*@here We have two exciting announcements! 🎉 🎉🎉...
# announcements
*@here We have two exciting announcements! 🎉 🎉🎉 * *Kedro is officially online 🌍 * We have a Kedro website: https://kedro.org/. This is our first version; please give us feedback. We're working with Databricks We're setting up a hackathon with a team from Databricks to address issues related to the Databricks / Kedro development and deployment workflows. We would love to understand the scope of issues that you have encountered. Comment in a thread below with your struggles or use the 🗓️ emoji so that we can book time in your calendar to dive deeper into your workflow.
I am happy to book time to go over our workflows with you all, I think you would probably find it pretty interesting. That being said, we utilize Databricks as our primary cloud resource given hurdles our team has with accessing dev-ops resources and Databricks allows us to manage a lot ourselves. Primary Areas of interest: 1). Kedro doesn't really fit the notebook approach for most development. As a result we are dependent on utilizing jobs aggressively. We have developed our own job deployment approach for Kedro via the Databricks API, but being able to take advantage of Kedro's DAG like approach and quickly being able to utilize Databrick's new Workflow/Task development for on the fly multi-pipeline or node job setup would be huge! 2). When working in an interactive databricks environment, we are constantly having to push from PyCharm into Git, then install the project into the interactive notebook session for any and all updates. This requires detaching and reattaching to the notebook to clear the Databricks environment, and if it gets stuck sometimes restarting the entire cluster. It would be interesting if something like Databricks connect could be utilized with the equivalent of ipythons %autoreload functionality. 3). We have a constant need for utilizing Kedro for incremental updates. This has required us to heavily utilize partial functions in the creation of Kedro Pipelines. Kedro integrations with Databricks Delta systems for far more effective incremental updates would save us a ton of time.
Hi @WolVez, you can use Databricks Repos with non-notebook files as a workaround to integrate the Databricks Environment. The code below creates a kedro session and updates the Databricks current path with the repo code (It's just a workaround, not the solution).
Copy code
import os
from kedro.framework.startup import bootstrap_project
from kedro.framework.session import KedroSession

current_path = os.getcwd()
index_databricks_folder = current_path.find('folder')
project_root = current_path[:index_databricks_folder]

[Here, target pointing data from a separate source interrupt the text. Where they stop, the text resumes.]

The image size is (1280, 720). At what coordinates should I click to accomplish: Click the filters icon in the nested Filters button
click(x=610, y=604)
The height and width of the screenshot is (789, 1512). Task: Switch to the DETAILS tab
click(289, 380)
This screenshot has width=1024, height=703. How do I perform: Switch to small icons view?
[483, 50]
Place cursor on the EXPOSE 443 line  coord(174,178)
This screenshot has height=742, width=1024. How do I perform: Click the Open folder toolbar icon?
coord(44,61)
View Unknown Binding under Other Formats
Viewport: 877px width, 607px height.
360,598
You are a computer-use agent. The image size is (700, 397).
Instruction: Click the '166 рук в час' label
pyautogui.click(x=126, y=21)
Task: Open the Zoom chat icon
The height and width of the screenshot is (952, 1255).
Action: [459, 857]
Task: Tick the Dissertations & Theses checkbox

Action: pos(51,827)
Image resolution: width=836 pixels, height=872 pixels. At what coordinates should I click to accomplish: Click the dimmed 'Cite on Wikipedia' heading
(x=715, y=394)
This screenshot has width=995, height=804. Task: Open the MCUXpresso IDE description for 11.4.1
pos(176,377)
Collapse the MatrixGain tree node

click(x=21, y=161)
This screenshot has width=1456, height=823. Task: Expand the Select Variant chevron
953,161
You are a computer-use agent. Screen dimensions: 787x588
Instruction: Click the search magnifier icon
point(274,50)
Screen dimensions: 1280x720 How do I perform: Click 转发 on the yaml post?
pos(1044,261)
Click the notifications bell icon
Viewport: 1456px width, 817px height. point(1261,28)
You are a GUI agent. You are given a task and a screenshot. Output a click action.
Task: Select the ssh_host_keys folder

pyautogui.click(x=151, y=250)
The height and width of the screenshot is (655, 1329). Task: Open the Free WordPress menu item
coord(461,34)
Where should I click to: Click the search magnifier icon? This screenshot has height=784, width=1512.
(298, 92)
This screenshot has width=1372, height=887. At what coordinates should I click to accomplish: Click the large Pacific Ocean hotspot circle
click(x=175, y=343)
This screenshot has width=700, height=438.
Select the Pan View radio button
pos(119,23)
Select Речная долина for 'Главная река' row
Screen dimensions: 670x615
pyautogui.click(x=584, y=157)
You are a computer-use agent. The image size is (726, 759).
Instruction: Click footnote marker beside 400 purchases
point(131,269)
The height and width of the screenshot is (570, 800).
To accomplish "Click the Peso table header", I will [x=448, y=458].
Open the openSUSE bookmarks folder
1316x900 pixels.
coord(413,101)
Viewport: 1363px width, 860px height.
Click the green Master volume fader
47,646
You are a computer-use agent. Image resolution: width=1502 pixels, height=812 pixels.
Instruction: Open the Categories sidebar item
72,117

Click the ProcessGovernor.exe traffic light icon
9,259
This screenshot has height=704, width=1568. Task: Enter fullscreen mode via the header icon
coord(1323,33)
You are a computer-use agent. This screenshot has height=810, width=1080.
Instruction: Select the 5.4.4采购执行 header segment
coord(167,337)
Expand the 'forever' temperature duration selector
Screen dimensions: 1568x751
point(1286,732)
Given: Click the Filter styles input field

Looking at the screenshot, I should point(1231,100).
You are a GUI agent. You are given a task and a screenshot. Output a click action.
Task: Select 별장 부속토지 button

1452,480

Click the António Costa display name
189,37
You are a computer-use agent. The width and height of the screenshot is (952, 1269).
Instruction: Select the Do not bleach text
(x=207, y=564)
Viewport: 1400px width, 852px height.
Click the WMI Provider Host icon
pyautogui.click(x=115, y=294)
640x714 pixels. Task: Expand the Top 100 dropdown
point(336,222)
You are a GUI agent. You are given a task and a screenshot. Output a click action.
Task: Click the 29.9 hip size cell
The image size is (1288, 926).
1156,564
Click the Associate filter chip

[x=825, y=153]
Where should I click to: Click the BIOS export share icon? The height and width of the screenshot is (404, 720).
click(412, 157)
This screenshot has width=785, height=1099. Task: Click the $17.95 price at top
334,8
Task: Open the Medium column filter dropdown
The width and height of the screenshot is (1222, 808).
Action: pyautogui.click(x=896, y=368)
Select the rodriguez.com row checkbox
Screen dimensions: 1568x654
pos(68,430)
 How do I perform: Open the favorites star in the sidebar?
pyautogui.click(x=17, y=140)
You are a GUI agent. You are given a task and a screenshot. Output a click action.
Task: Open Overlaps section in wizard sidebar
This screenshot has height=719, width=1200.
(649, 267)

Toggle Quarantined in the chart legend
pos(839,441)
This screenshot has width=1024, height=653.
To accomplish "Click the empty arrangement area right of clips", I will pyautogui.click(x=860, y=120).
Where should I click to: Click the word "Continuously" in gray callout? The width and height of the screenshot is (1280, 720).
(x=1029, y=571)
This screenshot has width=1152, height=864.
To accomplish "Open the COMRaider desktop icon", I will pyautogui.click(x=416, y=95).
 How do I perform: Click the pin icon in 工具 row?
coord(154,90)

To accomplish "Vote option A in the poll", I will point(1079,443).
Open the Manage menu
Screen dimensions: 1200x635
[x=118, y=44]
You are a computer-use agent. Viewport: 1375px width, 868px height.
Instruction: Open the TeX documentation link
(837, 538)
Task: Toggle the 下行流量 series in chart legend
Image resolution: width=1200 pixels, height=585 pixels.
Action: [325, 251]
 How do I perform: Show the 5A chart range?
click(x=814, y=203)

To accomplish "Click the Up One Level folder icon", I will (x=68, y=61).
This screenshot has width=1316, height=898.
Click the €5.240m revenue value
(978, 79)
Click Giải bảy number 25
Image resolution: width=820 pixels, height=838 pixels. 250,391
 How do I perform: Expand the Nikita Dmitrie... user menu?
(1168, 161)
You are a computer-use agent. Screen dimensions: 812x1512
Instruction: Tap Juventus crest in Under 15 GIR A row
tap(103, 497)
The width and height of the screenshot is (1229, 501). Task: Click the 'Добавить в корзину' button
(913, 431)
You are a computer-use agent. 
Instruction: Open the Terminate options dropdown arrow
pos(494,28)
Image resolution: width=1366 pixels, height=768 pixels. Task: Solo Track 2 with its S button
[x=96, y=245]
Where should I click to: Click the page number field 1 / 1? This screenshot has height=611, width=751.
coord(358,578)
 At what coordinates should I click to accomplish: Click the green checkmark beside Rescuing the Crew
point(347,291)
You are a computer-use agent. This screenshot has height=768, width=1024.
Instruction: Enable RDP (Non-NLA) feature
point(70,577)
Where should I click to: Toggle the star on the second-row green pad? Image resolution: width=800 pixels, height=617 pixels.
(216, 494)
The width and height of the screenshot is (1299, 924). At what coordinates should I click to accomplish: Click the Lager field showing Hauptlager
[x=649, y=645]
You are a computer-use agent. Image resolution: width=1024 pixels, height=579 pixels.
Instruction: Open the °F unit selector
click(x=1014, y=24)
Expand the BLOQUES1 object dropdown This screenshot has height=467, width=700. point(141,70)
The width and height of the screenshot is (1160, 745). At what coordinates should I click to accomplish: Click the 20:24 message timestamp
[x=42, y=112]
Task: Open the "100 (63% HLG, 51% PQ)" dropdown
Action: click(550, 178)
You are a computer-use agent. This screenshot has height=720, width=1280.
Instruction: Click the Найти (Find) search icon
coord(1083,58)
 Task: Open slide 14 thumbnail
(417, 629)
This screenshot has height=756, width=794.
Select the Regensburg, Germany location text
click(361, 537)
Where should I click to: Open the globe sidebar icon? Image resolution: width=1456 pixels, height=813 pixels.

kedro_session = KedroSession.create(project_path=project_root)

%load_ext autoreload
Thanks @Malaguth! I was actually already aware of this approach. It has been a while since I attempted to utilize Databricks Repos, however when I used them a year ago, it definitely left a lot wanting. Will have to check that out again.
I agree with you that a more integrated workflow between kedro and Databricks could be a good improvement for the project, but until now, this is the best option that I find
@Malaguth Totally understand. It just occurred to me that when I was applying this appraoch historically, that the edits needed to be made into the actual Databricks Repo files. Has this been edited such that I could still use PyCharm?
Thus pushing a commit from pycharm would be all that the %autoreload would need?
You'll need to push the commit and pull on databricks repos (This'll clean the notebook results, but the context still works)
Ey team! Those are very good news!! In my case, we have different data science projects using kedro, and we are deploying those ones in databricks. Those databricks workspace has the capabilities to read data from Azure Datalake using a mounting point (mnt path). Each project has a dedicated blob storage path in the datalake, were we like to store some inputs/outputs from our scheduled job of the projects (versioned data stuff, predictions, models .pkl, etc), but if we follow the instructions, they only apply for using the same Cluster Hard drive or databricks file system... there is no native integration with databricks and azure datalake... So some workarounds we are using is: 1. Generate a symbolic link between the cluster and the dedicated blob storage, i.e, link the .data folder from the cluster into some .data folder in the datalake. 2. After running some job, add extra snipped for copy the outputs into the lake. 3. Create a dedicated enviroment in conf for cloud stuff, but that is Hard to maintain due we need to change everything into the right Azure Datalake path, credentials management and others.
Hey everyone! Thank you so much for sharing your workflows and challenges in this thread. I've setup the research task for this and will be reaching out. The structure is that we'll do the research to understand the key pain points and then we'll share this information with the Databricks Developer Experience team because we're going to structure a hackathon to test fixing some of these things. Please share any feedback here: https://github.com/kedro-org/kedro/issues/1653
Hey @Yetunde , if it is possible to get involved in the user interviews please let me know. We are currently exploring alternatives to
as part of our workflows, so would be great to hear others' experiences/workflows too. Thanks!